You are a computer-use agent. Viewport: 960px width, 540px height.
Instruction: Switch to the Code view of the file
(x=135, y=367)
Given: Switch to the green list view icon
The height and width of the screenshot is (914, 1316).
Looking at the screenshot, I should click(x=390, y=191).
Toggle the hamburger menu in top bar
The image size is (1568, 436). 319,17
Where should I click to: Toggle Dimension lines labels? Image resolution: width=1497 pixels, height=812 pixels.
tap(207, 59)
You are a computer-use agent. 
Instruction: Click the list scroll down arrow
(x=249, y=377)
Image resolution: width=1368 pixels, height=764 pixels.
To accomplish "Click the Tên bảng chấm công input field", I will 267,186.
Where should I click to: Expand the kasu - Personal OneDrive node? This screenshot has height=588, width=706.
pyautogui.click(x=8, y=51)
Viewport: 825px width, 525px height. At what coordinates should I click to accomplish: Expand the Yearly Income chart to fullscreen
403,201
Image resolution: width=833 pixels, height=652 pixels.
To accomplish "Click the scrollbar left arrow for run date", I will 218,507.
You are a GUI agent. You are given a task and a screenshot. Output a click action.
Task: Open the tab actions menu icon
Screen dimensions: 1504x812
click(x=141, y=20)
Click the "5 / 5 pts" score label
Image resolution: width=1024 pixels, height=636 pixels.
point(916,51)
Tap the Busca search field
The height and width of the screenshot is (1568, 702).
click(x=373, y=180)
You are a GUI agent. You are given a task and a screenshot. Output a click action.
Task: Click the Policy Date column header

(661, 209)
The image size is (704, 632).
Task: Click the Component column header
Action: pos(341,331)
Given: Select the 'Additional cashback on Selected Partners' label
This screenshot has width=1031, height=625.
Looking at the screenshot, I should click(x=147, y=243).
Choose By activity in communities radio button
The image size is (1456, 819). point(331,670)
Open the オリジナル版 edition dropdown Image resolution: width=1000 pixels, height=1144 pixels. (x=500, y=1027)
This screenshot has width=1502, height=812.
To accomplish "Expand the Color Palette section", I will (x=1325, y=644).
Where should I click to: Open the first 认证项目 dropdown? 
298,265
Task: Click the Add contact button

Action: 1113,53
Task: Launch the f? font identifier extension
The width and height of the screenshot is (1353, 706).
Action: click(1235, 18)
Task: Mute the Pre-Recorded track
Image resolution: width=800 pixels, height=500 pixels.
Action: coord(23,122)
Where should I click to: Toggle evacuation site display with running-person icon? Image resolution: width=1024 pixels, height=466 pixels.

→ PROBLEM DETAILS
Write the "Image resolution: width=800" line and all later lines exactly. Stop at the end of the data.

→ SOLUTION FOR THIS EXERCISE
Image resolution: width=800 pixels, height=500 pixels.
Action: coord(23,122)
Where should I click to: Toggle evacuation site display with running-person icon? Image resolution: width=1024 pixels, height=466 pixels.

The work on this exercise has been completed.